THE PROBLEM: Write out the lines starting with the one containing "The width and height of the screenshot is (1020, 686)." and going on through the one containing "[x=703, y=367]" as a numbered list, leaving out any blank lines.

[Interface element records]

--- --- ---

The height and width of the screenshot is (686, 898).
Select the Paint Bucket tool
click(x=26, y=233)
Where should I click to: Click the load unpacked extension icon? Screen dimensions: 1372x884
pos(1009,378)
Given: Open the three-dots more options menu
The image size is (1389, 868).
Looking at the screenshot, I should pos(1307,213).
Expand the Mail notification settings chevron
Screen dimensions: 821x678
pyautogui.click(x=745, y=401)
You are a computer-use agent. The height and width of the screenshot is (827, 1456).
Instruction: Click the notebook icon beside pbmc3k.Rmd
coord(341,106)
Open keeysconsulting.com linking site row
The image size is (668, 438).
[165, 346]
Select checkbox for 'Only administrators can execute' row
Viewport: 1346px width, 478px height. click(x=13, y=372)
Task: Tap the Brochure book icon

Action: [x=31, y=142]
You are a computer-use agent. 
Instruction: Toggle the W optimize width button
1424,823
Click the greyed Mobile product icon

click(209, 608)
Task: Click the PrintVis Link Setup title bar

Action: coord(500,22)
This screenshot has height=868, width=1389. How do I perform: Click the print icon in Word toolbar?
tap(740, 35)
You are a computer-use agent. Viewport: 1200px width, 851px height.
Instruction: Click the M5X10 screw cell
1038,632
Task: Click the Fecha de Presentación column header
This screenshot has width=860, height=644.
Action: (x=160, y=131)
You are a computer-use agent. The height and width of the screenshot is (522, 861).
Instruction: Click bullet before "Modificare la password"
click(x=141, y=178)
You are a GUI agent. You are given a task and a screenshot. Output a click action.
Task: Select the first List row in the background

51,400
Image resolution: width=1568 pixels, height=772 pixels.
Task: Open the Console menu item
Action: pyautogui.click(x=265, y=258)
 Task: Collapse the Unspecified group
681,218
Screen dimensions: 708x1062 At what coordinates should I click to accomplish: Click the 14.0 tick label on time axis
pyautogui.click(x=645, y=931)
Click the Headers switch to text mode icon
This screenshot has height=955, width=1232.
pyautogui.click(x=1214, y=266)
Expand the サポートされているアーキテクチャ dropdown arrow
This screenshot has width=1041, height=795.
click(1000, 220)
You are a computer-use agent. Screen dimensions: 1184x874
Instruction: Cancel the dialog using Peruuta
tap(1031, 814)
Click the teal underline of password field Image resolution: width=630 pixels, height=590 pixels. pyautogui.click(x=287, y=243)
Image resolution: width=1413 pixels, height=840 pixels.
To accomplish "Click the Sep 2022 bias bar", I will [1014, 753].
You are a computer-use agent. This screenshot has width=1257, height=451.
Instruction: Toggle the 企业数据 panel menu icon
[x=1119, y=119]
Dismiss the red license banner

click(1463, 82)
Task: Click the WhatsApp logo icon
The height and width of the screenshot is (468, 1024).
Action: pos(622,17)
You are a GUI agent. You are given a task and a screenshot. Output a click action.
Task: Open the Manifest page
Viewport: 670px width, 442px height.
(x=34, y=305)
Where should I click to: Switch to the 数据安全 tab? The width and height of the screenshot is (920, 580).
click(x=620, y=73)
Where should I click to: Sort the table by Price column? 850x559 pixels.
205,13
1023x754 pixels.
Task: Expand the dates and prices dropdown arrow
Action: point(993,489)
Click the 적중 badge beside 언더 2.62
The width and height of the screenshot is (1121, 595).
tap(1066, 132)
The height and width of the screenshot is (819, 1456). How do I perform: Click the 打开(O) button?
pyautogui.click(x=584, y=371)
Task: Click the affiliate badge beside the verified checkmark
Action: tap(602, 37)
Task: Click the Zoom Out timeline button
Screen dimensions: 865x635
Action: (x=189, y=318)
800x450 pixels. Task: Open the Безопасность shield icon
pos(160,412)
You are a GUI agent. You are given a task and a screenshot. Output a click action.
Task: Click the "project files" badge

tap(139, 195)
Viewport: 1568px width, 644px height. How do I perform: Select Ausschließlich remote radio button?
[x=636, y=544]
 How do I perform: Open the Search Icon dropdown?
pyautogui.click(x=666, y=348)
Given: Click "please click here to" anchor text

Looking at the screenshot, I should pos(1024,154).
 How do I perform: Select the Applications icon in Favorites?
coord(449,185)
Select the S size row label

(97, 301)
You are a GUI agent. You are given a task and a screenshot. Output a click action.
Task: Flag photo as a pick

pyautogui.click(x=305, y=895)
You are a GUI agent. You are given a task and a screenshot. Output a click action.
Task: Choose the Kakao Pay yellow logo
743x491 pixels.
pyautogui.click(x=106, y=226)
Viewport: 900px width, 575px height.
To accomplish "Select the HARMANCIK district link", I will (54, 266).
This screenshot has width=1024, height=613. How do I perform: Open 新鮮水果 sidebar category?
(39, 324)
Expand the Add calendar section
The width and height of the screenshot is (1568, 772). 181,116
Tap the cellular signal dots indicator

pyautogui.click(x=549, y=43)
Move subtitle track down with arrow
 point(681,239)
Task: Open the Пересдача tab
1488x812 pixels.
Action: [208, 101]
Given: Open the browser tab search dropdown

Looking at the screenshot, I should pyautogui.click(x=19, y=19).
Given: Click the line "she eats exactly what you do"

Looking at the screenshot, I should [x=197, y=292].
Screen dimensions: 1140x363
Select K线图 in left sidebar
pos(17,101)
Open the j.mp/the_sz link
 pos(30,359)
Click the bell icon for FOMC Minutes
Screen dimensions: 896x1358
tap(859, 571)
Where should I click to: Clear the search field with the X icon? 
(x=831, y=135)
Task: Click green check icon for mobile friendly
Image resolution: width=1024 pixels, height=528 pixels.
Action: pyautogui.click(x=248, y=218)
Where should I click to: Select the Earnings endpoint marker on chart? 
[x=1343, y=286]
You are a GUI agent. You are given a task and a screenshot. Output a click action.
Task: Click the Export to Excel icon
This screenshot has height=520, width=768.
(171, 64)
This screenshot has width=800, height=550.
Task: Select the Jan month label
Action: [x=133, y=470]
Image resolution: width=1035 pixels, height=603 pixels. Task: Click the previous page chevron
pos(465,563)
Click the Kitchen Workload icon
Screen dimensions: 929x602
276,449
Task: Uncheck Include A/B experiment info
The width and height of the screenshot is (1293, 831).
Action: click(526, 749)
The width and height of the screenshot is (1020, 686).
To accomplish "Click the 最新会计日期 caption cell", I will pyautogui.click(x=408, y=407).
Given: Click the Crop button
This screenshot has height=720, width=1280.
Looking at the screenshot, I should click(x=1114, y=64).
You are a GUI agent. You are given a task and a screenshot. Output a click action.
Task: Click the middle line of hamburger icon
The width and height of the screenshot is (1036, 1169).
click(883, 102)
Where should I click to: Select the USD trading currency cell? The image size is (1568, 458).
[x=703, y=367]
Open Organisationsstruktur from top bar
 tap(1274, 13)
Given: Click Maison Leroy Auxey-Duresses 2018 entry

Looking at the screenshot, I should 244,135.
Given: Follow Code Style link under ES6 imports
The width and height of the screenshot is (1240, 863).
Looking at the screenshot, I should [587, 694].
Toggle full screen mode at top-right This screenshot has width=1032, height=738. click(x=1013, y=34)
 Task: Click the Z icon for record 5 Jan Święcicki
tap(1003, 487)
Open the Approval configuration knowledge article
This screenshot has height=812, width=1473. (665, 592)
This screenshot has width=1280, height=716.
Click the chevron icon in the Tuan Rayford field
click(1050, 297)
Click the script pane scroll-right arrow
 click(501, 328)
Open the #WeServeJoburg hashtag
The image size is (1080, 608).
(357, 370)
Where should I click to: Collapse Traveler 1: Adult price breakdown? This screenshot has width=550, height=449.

--- --- ---

TASK RESULT:
1. The width and height of the screenshot is (1020, 686).
2. To accomplish "Click the 最新会计日期 caption cell", I will pyautogui.click(x=408, y=407).
3. Given: Click the Crop button
4. This screenshot has height=720, width=1280.
5. Looking at the screenshot, I should click(x=1114, y=64).
6. You are a GUI agent. You are given a task and a screenshot. Output a click action.
7. Task: Click the middle line of hamburger icon
8. The width and height of the screenshot is (1036, 1169).
9. click(883, 102)
10. Where should I click to: Select the USD trading currency cell? The image size is (1568, 458).
11. [x=703, y=367]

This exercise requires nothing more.